How do we use mindfulness to treat ADHD (attention deficit/hyperactivity disorder)? First, we understand that the ability to pay attention and control our impulses depends on our emotional state. Another way of saying this is that the Emotional (motivation) system drives the Executive (control) system.

As we see in the ThinkPrint slider, there are 5 systems in the brain that allow us to experience, remember, and respond to events – the Sensory (input) and Motor (output) systems, and the Emotional (motivation), Executive (control) and Cognitive (understanding) systems.

The brain prioritizes emotion, because its most important job is to ensure our survival, which requires that we obtain what we need and avoid harm. So the Emotional system rules. And the rules are pretty simple: we either want it (there’s a positive charge on it), or we’re afraid of it (there’s a negative charge on it).

The Executive system controls input and output – whether we pay attention to an object or event and whether we respond to it. Both of these depend on what kind of charge it has on it – positive or negative. If something has no meaning to us or we have no interest in it, we don’t pay attention to it. If we want something very much we will reach for it, like another cookie. If we are dreading something we won’t do it, even if it’s important, like our taxes, or the paper we have to write.

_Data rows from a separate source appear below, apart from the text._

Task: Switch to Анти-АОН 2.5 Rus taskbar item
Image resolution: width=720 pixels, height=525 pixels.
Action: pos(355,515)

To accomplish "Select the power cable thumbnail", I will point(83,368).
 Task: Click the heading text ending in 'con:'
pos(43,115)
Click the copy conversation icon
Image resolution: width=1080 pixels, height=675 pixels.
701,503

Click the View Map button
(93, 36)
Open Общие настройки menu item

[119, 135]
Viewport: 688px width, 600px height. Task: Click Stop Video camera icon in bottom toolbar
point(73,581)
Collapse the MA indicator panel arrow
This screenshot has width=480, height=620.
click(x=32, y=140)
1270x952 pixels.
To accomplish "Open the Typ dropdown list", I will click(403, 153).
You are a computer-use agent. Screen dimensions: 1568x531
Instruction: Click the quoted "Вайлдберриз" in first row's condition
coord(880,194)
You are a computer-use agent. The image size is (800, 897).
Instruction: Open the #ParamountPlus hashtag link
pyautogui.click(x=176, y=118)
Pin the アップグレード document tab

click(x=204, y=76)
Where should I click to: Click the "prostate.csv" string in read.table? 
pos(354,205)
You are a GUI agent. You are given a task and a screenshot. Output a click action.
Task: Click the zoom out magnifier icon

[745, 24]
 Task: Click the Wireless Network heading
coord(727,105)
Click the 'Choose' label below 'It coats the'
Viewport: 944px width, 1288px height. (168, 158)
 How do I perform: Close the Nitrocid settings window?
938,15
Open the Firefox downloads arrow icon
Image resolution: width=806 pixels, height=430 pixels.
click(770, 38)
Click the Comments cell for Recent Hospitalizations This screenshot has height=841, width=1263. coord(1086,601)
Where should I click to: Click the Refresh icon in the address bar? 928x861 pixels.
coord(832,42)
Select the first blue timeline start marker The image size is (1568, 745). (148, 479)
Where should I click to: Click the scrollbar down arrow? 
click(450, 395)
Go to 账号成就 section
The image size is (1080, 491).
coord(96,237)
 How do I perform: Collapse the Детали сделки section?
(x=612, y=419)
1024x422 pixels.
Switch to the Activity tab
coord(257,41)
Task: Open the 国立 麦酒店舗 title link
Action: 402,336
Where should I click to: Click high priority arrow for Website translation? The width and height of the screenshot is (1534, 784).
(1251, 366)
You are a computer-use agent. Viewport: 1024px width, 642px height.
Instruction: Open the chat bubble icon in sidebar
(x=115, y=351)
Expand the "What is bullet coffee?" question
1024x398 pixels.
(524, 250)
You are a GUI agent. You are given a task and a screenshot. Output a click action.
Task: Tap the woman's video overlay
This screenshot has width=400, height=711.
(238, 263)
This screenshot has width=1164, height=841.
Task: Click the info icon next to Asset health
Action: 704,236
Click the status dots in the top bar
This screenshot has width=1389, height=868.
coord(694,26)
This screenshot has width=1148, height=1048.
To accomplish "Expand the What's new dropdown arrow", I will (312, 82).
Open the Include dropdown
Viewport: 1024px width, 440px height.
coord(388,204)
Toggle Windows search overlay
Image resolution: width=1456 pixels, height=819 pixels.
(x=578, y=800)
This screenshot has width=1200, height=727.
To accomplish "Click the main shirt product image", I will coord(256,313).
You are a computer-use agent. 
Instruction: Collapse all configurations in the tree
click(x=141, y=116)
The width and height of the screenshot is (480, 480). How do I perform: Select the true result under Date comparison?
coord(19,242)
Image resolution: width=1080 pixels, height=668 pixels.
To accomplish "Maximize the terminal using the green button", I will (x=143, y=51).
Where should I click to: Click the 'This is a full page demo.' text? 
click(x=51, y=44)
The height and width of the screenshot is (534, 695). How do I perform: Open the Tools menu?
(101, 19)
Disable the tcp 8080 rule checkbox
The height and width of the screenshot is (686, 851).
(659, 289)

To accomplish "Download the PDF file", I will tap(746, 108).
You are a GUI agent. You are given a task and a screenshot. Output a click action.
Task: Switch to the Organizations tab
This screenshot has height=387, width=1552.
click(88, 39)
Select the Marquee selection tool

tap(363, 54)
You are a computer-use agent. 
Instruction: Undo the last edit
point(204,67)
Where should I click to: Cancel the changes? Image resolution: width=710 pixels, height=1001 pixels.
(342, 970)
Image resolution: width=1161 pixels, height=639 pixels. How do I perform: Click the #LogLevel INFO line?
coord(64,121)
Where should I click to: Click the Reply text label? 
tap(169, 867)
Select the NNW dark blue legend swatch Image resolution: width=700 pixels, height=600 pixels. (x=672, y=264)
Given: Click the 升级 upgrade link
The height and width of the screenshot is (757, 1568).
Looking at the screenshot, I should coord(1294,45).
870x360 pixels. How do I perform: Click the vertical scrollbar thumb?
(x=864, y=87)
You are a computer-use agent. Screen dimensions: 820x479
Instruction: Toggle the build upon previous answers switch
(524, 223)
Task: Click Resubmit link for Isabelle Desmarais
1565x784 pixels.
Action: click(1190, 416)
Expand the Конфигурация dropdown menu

Because the brain prioritizes emotion, we can’t pay attention, plan ahead, make decisions, or control our impulses (all functions of the Executive system) when we are upset. When we are anxious, angry, sad, or irritable, we are all kind of “ADHD.”

So, the way we treat ADHD with mindfulness is to learn to be mindful – to focus on our breath, be aware of our feelings, identify our distress and take care of it, so that we can be calm and present. We can then look through a clear lens, so to speak, and see things clearly. We can focus our attention on what is going on right here, right now, in the present moment, rather than on our thoughts and feelings about what happened in the past or might happen in the future. We can temper the emotion that is driving our impulse to act or speak out of fear or anger, by calming our mind and our body by focusing on and enjoying our breath. Dwelling in the present moment, we can understand that the emotions will pass and then we will be able to focus and respond more effectively.